———
" RAJA GAMALADI! LO ABIS NGAPAIN DI KAMAR GUE?! "
Adi yang kebetulan lewat di depan kamar Aluna langsung mengelus dada sabar. Ia lalu membuka pintu kamar putrinya itu.
" Astaghfirullah, lun. Ini kenapa kamar kamu kayak kapal karam begini? " Tanya Adi heran.

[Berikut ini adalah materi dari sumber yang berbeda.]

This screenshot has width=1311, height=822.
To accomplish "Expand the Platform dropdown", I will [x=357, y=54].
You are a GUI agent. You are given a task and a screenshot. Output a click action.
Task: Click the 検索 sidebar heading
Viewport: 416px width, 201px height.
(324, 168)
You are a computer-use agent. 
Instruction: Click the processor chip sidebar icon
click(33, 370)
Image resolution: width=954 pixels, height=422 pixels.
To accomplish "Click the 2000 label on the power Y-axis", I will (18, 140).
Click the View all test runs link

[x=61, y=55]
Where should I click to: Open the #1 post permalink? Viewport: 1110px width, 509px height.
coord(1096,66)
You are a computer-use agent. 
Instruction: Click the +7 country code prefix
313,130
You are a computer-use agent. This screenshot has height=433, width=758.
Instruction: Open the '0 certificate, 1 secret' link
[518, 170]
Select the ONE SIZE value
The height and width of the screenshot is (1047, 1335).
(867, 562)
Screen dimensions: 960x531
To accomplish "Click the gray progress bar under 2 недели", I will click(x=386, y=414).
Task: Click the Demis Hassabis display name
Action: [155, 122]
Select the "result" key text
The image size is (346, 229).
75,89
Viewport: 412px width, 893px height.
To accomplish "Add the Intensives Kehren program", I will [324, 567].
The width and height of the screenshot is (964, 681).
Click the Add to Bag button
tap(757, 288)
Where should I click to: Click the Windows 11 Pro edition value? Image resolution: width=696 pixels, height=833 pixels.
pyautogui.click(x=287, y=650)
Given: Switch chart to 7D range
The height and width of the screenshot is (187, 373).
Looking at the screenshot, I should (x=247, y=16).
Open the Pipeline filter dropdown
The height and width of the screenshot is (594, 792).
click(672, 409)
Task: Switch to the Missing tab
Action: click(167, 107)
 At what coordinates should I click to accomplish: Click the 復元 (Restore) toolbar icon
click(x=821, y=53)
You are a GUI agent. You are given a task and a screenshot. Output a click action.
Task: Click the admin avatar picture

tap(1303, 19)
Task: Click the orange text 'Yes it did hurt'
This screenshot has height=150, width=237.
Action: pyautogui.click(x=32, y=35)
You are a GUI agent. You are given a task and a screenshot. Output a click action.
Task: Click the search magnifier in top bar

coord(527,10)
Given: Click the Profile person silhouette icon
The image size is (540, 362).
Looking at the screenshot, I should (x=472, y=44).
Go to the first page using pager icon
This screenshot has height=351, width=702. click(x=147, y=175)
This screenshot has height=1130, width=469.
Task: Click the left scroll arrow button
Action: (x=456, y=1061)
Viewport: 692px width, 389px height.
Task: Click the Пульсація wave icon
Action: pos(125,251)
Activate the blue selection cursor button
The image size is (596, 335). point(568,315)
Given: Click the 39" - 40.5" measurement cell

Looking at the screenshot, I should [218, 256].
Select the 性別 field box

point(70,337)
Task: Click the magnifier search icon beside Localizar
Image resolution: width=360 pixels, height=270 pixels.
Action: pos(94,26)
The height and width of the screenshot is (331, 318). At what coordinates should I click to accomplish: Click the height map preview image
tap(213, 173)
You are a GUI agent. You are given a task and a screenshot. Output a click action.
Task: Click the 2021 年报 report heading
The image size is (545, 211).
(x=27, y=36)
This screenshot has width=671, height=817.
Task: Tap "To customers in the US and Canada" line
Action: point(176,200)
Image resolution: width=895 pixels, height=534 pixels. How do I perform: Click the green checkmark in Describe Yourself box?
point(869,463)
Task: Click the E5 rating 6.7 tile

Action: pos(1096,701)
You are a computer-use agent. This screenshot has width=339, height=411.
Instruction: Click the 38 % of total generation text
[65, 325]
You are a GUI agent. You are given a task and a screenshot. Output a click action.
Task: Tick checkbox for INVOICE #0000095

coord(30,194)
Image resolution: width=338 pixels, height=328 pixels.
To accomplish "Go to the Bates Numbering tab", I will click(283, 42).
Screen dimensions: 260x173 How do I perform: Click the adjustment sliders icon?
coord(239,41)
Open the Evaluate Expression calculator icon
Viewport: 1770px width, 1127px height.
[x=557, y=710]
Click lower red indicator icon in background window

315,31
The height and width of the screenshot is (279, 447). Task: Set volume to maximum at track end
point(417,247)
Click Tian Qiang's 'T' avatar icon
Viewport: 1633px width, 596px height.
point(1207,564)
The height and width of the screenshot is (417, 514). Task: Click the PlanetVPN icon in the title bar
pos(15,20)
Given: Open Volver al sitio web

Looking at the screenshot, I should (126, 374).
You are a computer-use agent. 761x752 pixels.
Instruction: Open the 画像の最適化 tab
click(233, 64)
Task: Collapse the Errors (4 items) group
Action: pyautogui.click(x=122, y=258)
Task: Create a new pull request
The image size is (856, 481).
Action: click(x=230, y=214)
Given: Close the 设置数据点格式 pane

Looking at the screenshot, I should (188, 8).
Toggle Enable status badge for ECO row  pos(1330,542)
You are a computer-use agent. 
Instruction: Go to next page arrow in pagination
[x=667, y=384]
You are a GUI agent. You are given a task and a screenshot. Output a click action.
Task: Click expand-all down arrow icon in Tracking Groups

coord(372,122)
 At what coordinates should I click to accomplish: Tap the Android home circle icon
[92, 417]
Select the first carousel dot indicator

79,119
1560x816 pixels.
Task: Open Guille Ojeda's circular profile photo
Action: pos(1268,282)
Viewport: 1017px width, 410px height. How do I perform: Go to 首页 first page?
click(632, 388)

Kamar Aluna yang biasanya sangat rapi, kini berantakan. Dengan sprei yang acak kadul, sisa kripik bertebaran dimana-mana dan juga rak novelnya yang sudah tidak beraturan urutannya.
" Raja, yah! Dia semalem minta tukeran kamar, katanya kamar dia tv nya mati. Terus sekarang kenapa kamar aku jadi begini?! " Teriak Aluna kesal.
Adi memijat pelipisnya pusing, putra sulungnya itu memang rada sulit diatur.
" Sudah kamu gak usah lebay gitu, nanti Ayah suruh kakak kamu buat beresin ini semua. " Kata Adi, membuat Aluna membuang nafas lega.
" Iya makasih, yah. Kalo gitu aku pamit keluar dulu deh. " Kata Aluna sambil menyampirkan sling bag nya ke bahu.
" Kamu mau kemana? Tumben pake baju rapi kayak gitu. " Tanya Adi heran.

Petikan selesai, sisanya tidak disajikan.